Stored data entries:
•••
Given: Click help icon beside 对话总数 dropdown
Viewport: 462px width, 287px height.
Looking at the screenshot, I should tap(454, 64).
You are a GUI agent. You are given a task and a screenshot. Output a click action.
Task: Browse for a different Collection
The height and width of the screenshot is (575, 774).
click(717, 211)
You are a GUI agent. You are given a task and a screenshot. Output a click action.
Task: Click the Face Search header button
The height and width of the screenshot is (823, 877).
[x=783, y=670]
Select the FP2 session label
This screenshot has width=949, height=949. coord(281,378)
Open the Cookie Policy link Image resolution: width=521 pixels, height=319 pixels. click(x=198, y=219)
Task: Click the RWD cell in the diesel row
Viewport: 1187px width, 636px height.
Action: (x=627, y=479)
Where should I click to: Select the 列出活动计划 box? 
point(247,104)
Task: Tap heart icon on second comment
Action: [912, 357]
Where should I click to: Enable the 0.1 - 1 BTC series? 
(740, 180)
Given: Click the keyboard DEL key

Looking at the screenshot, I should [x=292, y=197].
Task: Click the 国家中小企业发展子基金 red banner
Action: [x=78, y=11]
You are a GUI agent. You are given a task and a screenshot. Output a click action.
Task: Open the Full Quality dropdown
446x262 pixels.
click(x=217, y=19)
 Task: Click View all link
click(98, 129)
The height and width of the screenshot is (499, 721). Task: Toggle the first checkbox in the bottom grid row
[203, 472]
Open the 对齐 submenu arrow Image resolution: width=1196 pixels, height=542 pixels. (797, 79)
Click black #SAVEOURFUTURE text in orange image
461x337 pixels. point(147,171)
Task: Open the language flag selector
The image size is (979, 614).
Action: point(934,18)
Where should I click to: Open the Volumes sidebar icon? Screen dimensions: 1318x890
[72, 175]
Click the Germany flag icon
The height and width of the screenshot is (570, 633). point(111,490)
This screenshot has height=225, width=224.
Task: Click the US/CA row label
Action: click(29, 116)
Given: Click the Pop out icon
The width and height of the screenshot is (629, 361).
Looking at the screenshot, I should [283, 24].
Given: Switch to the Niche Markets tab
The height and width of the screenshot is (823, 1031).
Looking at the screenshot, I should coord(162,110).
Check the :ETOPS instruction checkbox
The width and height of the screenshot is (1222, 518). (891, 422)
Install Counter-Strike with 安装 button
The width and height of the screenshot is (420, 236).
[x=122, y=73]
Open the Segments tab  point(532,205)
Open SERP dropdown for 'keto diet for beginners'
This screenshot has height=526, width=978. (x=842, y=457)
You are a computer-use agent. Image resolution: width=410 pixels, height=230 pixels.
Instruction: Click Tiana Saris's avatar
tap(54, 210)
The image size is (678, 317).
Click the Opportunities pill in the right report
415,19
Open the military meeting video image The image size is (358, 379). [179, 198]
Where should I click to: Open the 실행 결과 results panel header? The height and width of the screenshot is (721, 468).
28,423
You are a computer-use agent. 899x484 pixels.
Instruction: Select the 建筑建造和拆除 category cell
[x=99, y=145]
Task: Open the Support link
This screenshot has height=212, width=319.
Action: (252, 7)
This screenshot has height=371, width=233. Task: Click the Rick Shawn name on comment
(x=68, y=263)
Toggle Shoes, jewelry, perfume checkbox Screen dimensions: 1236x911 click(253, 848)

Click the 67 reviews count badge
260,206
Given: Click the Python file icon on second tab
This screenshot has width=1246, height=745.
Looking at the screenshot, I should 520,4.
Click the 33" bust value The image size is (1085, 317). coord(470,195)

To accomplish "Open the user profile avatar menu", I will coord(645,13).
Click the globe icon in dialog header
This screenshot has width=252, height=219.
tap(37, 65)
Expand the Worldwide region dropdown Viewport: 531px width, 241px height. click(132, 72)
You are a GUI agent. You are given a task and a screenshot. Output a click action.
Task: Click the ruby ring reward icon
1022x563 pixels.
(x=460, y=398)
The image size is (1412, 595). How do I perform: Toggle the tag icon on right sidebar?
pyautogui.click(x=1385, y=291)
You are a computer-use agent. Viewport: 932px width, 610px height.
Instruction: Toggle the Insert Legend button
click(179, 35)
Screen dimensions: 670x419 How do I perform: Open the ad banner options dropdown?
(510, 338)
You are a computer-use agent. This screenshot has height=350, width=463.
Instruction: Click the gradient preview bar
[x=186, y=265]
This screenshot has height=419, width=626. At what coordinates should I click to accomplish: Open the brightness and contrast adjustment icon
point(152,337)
•••
_WHAT IS NEEDED_
Going through the records, say how many lines hold the string "resolution". Only the number should be given.

_YOUR SOLUTION_
3